[Stored data]
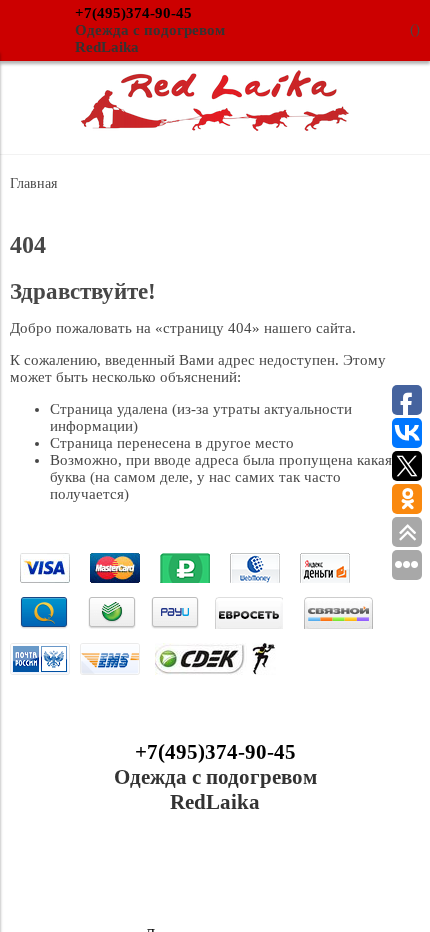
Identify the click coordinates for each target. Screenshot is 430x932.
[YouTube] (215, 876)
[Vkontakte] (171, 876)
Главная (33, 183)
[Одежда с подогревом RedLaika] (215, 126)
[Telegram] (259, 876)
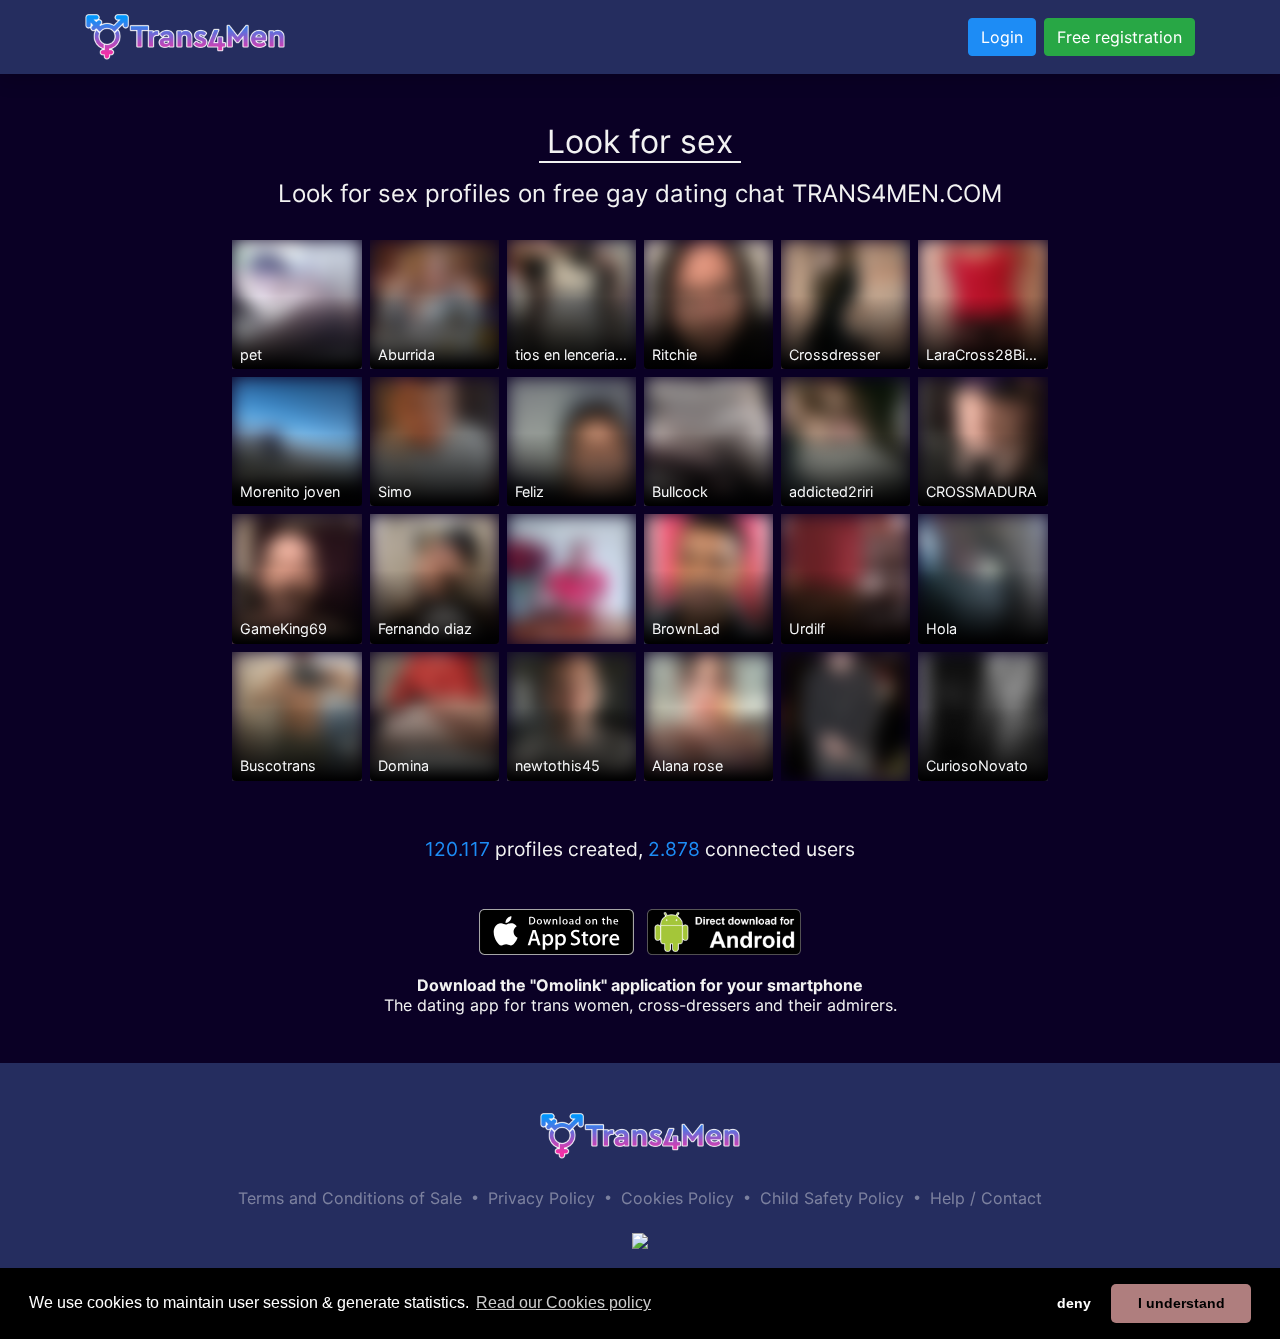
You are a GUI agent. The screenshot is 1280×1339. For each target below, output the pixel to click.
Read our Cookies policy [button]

■ TASK DETAILS:
Starting at the line that contains "[Telegram] (259, 876)", write out every line through the end of the entries above exactly, and omit the pictures.

■ RESPONSE TO THE EXERCISE:
[Telegram] (259, 876)
You are a GUI agent. The screenshot is 1280×1339. For each target below, output the pixel to click.
Read our Cookies policy [button]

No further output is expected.